Mengapa ia tidak pernah menyerahkan sedakehnya
sedikitpun?” Setelah Allah menurunkan ayat tentang kewajiban zakat. Rasulullah
mengutus dua orang sahabat untuk menjadi amil zakat. Seluruh umat Islam di
Madinah yang hartanya dipandang sudah mencapai nisab zakat
didatangi, tak terkecuali Tsa’labah pun mendapat giliran. Kedua utusan
Rasulullah membacakan ayat zakat dihadapan Tsa’labah. Kemudian setelah dihitung
dari seluruh harta kekayaannya ternyata memang banyak harta Tsa’labah yang
harus diserahkan sebagai zakat. Tak disangka, Tsa’labah mukanya berubah merah,
ia berang…“Apa-apaan ini!

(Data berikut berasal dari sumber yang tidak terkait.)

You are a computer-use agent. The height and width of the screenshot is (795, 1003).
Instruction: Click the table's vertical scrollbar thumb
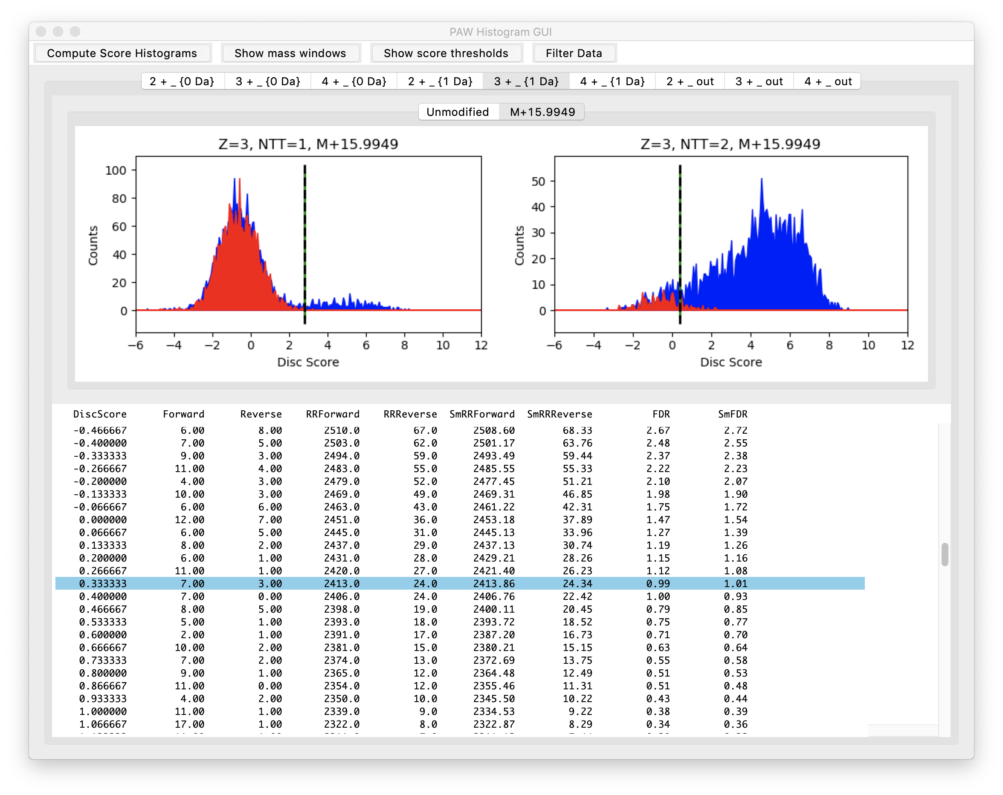coord(944,554)
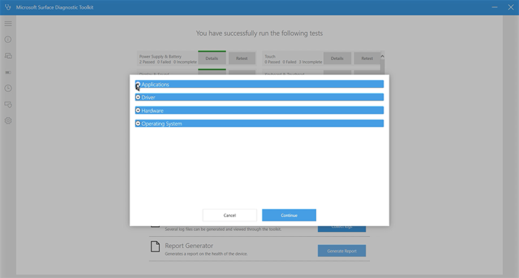Image resolution: width=519 pixels, height=278 pixels.
Task: Select the battery icon in sidebar
Action: click(x=8, y=72)
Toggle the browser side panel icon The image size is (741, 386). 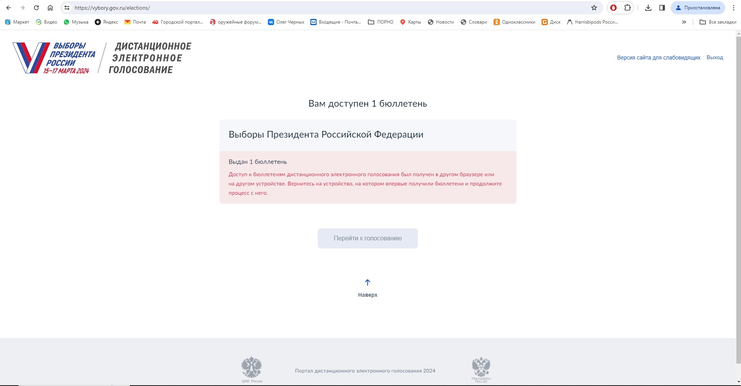[662, 8]
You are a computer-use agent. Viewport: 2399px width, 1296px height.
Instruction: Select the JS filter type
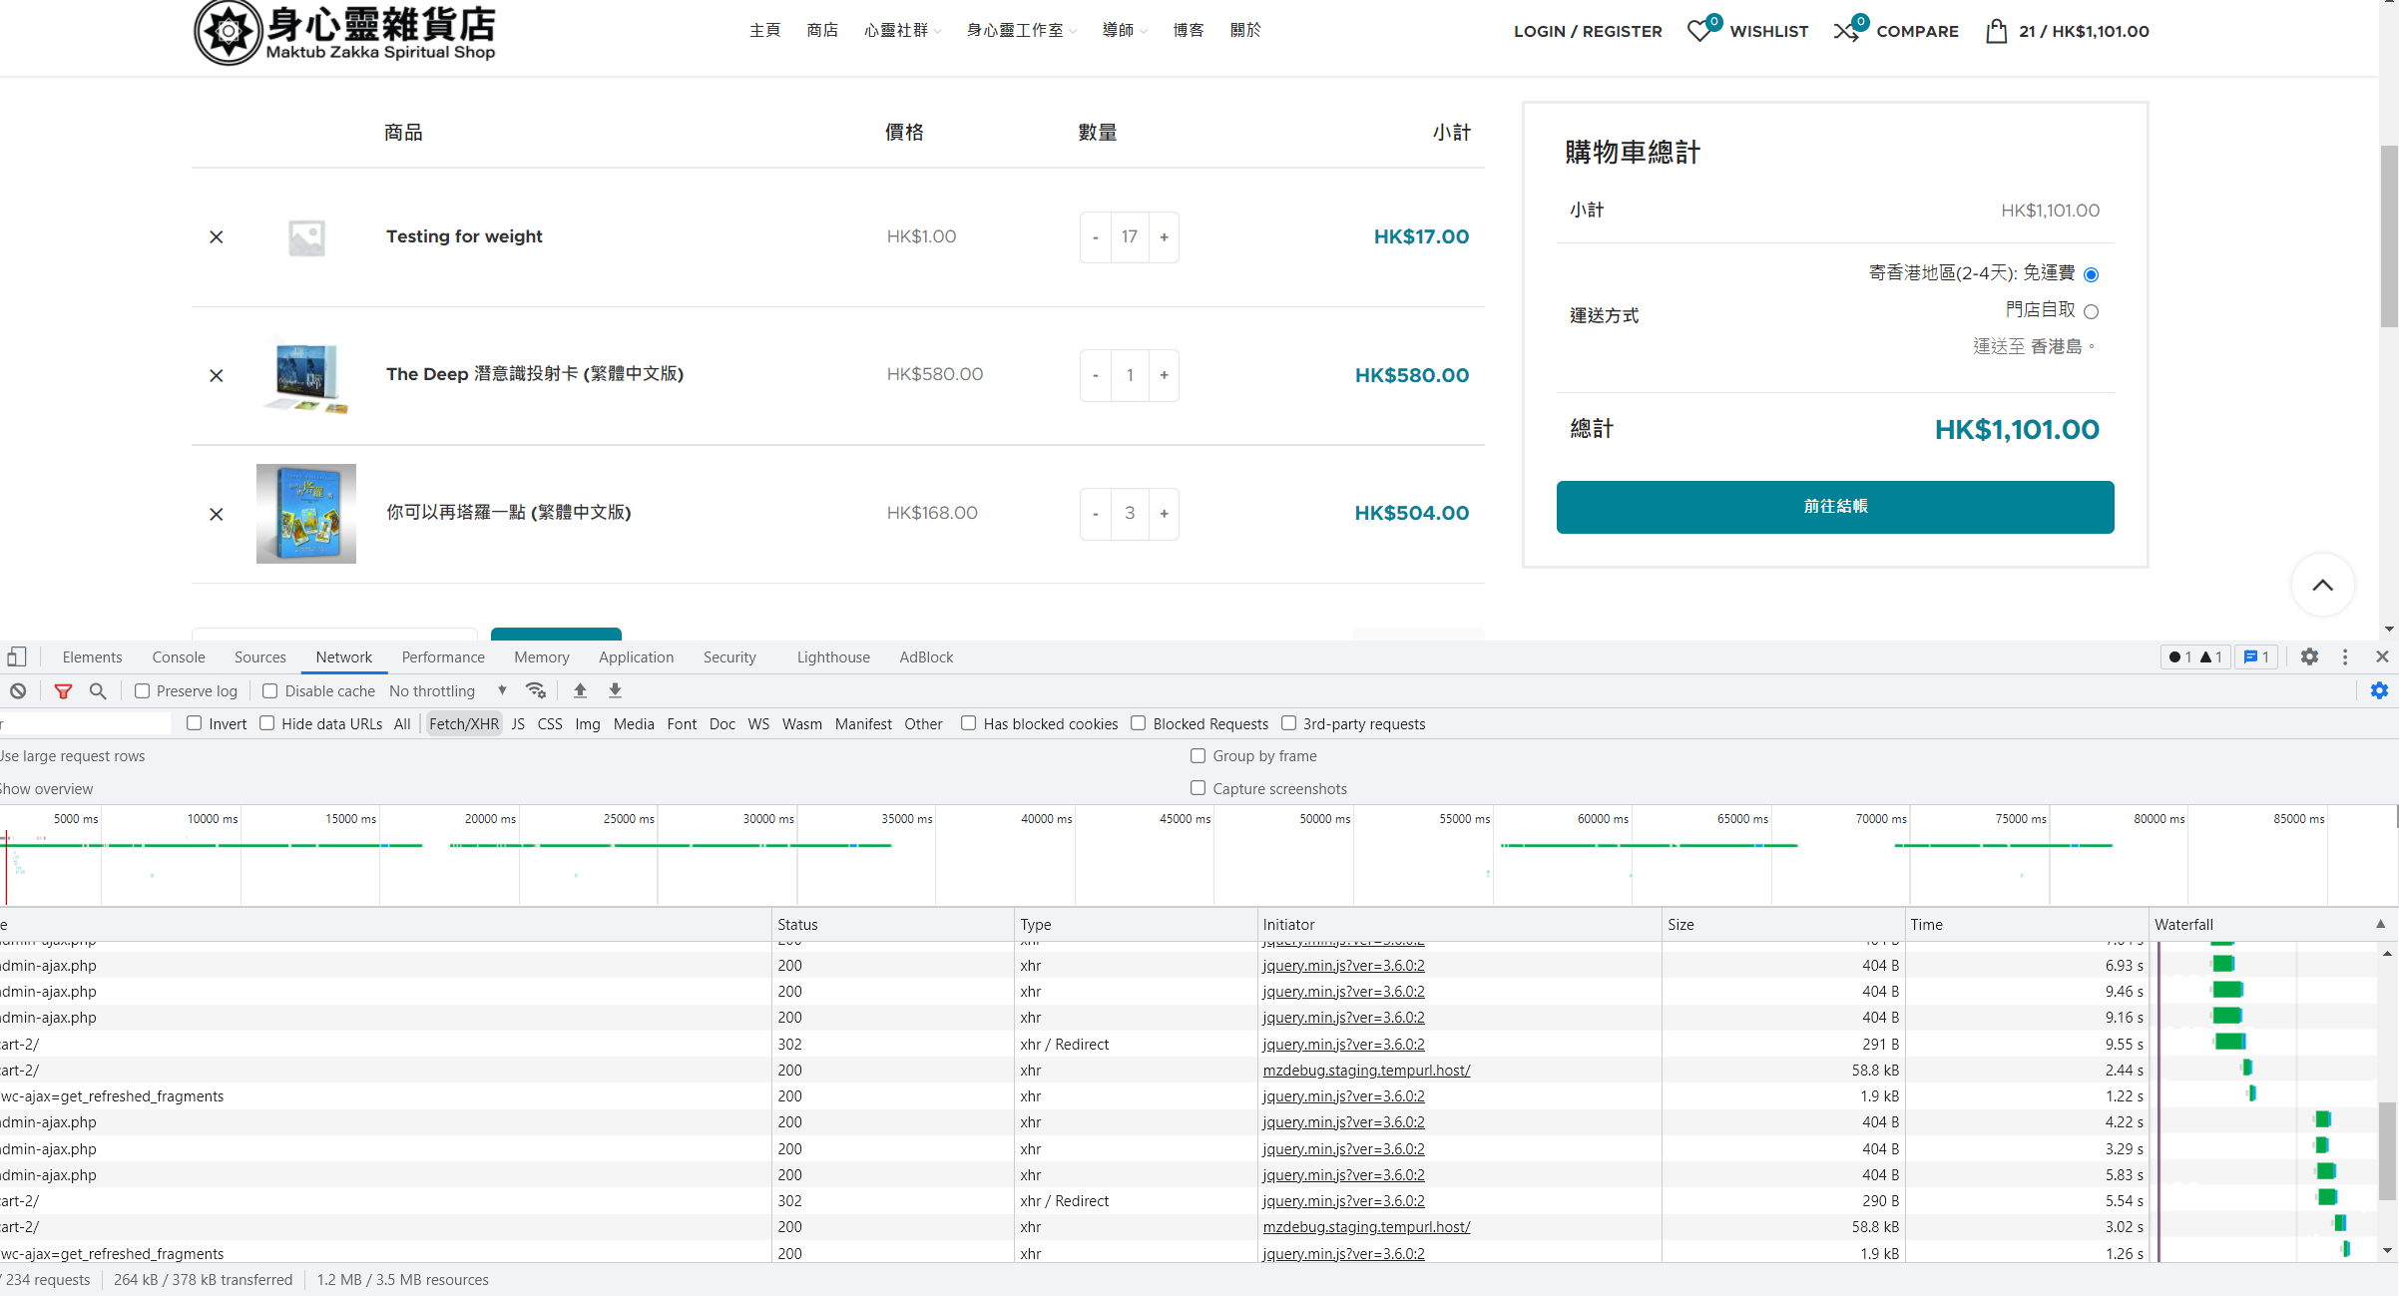518,723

Kalian mengatakan ini zakat..! Tetapi menurutku ini
lebih tepat disebut upeti/ Pajak!
Sejak kapan Rasulullah menarik upeti! Hahh..?! Aku bisa rugi! Kalian pulang
saja. Aku tidak mau menyerahkan hartaku..!”
Kedua utusan Rasulullah kembali menghadap
Rasulullah dan menceritakan semua perbuatan Tsa’labah. Beliau bersedih telah
kehilangan seorang sahabat yang dulu tekun beribadah ketika miskin namun
setelah kaya ia telah terpengaruh dengan harta kekayaannya.
“Sungguh celaka Tsa’labah! Celakalah ia!” Kemudian
Allah menurunkan ayat 75 dalam surat At Taubah, tentang ciri-ciri orang
munafik. Ayat itu
segera menyebar ke seluruh muslimin di Madinah, hingga ada salah seorang
kerabat Tsa’labah yang datang memberitahunya..” Celakalah engkau Tsa’labah!
Allah telah menurunkan ayat karena perbuatanmu!”
Tsa’labah tertegun, ia baru sadar bahwa nafsu
angkara murka telah lama memperbudaknya. Kini ia bergegas menghadap Rasulullah
dengan membawa zakat dari seluruh hartanya. Namun Rasulullah tidak berkata
apa-apa kecuali hanya sepatah kata, “Sebab kedurhakaanmu, Allah melarangku
untuk menerima zakatmu!”
Rasulullah mengambil segenggam tanah lalu
ditaburkan diatas kepala Tsa’labah…“Inilah perumpamaan amalanmu selama ini…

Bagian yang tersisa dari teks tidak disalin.